I wish the author would have provided one.

graphememes•9m ago
I don't disagree with the article, but I also don't disagree with RTK. The output of these commands is not optimized for agents (or humans) for that matter.
minraws•1h ago
so burn more tokens to save more tokens, so that we can spend more on X token but save on Y tokens?

not the question is which X tokens and which Y tokens? and since the output is non-deterministic how do you validate this?

LLMs aren't random and that enforces something that people are too dumb to realize that random-ness could be normally distributed but LLMs have no reason to be normally distributed or follow any sort of curve of understanding.
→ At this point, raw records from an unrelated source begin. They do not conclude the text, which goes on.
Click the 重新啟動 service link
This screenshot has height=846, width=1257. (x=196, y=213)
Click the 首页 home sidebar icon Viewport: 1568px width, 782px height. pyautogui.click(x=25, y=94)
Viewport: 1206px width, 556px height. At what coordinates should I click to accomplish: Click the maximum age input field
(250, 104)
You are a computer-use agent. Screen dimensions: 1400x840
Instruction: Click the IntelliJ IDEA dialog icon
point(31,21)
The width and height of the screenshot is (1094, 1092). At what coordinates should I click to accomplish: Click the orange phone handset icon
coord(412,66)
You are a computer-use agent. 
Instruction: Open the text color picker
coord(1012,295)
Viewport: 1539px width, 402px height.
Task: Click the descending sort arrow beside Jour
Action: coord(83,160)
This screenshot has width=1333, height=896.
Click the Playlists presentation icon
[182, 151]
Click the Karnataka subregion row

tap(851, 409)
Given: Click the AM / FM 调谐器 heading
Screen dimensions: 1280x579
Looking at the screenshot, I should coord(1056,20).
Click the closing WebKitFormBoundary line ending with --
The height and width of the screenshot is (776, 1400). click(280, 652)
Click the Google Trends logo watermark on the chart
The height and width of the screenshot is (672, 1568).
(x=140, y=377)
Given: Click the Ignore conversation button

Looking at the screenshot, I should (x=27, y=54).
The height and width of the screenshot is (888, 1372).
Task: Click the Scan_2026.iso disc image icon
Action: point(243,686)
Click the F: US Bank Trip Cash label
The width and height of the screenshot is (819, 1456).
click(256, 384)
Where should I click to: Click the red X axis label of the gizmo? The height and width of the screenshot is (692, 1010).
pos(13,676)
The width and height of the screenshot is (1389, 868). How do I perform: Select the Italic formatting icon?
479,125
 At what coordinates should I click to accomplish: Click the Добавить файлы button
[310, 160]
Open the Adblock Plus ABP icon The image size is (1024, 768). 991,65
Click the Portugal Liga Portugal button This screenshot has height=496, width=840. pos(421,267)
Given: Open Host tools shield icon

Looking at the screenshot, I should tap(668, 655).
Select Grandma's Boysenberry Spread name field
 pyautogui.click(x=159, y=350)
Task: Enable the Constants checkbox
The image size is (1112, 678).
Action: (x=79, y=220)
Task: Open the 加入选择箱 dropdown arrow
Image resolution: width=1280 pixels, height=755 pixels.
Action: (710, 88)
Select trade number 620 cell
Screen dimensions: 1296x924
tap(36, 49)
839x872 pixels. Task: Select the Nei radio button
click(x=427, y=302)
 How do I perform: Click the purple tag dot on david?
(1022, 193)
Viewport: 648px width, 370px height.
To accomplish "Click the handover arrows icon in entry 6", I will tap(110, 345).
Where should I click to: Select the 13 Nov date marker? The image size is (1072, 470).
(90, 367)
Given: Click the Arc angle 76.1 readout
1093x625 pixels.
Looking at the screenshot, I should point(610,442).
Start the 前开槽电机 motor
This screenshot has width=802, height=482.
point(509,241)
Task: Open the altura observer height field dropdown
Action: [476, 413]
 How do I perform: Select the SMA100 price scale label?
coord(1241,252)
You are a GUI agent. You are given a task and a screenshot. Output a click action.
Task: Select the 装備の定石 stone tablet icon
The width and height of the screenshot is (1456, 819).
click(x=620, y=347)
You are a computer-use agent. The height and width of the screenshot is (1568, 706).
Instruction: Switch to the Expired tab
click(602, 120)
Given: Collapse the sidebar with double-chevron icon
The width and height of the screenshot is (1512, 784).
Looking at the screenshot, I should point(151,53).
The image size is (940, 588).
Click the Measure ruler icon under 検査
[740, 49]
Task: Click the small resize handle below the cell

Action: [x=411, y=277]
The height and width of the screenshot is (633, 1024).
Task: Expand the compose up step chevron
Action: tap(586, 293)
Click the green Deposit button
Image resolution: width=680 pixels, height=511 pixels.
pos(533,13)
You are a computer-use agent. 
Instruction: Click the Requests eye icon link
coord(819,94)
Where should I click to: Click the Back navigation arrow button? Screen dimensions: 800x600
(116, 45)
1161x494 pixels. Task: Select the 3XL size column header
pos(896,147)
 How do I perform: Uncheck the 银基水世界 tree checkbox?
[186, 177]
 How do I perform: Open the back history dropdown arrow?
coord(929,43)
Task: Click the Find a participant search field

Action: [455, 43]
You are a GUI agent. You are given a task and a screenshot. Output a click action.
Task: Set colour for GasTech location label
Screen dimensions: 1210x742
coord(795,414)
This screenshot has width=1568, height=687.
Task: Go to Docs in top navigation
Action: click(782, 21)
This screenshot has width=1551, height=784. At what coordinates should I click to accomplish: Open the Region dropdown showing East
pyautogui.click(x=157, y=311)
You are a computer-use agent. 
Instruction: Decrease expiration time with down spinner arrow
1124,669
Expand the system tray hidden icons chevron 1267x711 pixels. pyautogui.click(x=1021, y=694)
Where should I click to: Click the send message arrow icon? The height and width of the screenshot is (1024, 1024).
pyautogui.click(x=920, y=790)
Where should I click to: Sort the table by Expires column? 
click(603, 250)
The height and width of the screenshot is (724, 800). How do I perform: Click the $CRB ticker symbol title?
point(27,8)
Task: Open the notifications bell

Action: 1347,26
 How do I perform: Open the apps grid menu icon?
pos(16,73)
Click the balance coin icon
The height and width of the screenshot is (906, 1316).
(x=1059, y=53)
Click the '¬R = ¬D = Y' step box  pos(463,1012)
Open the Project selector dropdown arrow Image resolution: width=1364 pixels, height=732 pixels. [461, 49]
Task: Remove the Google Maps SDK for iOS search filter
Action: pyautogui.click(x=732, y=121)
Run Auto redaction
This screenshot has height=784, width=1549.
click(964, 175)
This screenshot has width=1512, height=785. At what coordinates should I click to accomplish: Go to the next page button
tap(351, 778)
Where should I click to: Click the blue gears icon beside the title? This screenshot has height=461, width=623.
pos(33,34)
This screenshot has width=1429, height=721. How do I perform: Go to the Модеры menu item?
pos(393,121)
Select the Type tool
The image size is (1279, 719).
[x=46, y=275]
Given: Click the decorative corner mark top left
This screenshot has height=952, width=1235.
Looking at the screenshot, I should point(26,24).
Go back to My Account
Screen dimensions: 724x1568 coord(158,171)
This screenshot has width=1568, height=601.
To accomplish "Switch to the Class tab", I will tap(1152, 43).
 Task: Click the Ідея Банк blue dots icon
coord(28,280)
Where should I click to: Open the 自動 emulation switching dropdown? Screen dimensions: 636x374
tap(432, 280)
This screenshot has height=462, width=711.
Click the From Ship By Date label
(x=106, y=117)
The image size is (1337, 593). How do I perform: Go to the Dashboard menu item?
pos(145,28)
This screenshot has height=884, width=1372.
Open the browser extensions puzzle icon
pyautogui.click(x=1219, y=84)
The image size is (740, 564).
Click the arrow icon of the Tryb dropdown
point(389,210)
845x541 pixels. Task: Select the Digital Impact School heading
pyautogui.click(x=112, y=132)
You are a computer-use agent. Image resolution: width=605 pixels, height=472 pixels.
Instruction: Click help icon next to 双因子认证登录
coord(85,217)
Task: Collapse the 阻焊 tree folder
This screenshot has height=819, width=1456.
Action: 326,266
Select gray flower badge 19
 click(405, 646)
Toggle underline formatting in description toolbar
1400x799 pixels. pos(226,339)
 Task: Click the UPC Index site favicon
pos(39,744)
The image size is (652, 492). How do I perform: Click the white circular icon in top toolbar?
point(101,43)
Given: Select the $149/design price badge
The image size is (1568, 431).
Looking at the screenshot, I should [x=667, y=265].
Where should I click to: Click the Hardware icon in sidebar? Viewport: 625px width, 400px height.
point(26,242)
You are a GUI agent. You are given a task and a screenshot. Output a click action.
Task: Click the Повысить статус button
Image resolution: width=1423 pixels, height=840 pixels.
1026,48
They are non-deterministic but with bias so their output might be just be worse with T' transformation for the class of problems A is solving but work great for B. or vice versa.

You can't reproducibly test LLMs and that allows all sorts of benchmarks to exist which can make any model look good or bad as much as we want. Enlightening stuff.

Not much different from sociological or psychological sciences where with enough bias in data you can prove anything.

arcanemachiner•1h ago
Use the right tool for the job.

If you need a piece of information that is buried somewhere, or a high-level summary/distillation of a larger body of info, then subagents may be the right tool for the job.

If you need all the gathered context for later use (i.e. distilled context is insufficient), then subagents probably are not the right tool for the job.

cyanydeez•1h ago
if your corebase requires a million tokens, then youre probably going to break more than you fix
arcanemachiner•1h ago
If you are using a million tokens in a single context window, you are using the entire toolbox incorrectly.
arcanemachiner•30m ago
Well, I'm sorry as well. I mistakenly assumed you were being confrontational.

There are a lot of people who have negative knee jerk reactions to any AI stuff, new workflows (I'll agree there is a lot of garbage being shilled in this space), etc., and I jumped the gun by lumping you into that group.

lackoftactics•9m ago
Nope, I am doing my master thesis on finetuning llms at 36, so I am into this stuff, but it’s been very weird lately. I’ve been self-taught dev and I definitely was missing computer science concepts so excited to fill the gaps, although the timing wasn’t perfect.

Good conversation! Great pushback against my arguments. That’s what I signed on with hacker news and missing that spirit recently

lackoftactics•43m ago
appreciate the engineering effort and skin in the game. I might try on macos today as the author of issue.